◆ Exercise
From the entries that follow, gather each line holding the word "computer".

(Pixel coordinate grounding data)
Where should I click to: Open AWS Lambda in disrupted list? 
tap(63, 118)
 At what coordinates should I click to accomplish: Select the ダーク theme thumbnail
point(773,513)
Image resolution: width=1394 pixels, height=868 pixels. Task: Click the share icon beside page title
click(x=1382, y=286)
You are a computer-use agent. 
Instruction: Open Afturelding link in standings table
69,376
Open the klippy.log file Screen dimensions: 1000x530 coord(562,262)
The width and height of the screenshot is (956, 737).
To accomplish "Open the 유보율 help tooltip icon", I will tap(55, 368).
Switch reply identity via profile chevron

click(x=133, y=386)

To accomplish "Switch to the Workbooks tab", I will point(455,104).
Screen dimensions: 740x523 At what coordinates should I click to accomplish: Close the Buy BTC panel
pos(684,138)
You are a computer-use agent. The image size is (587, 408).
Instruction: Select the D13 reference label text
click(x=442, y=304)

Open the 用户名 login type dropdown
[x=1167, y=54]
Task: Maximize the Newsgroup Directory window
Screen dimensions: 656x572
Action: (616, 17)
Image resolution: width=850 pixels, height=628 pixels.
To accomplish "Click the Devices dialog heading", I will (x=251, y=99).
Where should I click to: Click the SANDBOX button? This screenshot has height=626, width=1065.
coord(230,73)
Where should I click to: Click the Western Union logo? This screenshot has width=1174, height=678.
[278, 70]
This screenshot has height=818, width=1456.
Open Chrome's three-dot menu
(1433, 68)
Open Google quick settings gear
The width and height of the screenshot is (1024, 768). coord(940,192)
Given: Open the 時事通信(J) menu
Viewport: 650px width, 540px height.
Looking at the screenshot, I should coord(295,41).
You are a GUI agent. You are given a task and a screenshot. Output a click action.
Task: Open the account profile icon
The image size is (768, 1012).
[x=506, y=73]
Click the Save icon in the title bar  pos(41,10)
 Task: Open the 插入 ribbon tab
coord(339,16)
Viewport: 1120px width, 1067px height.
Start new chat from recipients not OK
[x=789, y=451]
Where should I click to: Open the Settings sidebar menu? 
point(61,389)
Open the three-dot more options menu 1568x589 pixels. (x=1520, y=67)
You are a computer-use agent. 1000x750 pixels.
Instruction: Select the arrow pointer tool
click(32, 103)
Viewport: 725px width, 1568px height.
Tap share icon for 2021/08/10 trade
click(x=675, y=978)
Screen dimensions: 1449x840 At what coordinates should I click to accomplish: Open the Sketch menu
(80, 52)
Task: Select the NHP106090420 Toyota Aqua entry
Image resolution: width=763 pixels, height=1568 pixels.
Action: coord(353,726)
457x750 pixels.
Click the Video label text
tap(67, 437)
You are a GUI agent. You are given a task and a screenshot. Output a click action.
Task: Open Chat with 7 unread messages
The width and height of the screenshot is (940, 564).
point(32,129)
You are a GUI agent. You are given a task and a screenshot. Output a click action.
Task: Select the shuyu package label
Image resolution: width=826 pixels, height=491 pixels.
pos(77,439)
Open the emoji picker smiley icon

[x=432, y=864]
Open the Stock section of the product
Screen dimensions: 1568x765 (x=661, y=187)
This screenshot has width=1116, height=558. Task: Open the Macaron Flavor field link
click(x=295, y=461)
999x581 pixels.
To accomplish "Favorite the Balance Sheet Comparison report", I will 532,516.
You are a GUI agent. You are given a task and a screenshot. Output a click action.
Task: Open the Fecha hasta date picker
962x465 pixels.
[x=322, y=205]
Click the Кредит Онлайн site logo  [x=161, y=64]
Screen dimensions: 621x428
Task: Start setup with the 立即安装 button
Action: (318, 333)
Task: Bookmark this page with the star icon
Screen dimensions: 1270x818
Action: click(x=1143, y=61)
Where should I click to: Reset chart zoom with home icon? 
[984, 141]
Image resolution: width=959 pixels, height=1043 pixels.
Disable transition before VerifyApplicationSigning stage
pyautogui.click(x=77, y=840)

◆ Answer below
You are a computer-use agent. 
You are a computer-use agent. The image size is (587, 408).
You are a computer-use agent. 1000x750 pixels.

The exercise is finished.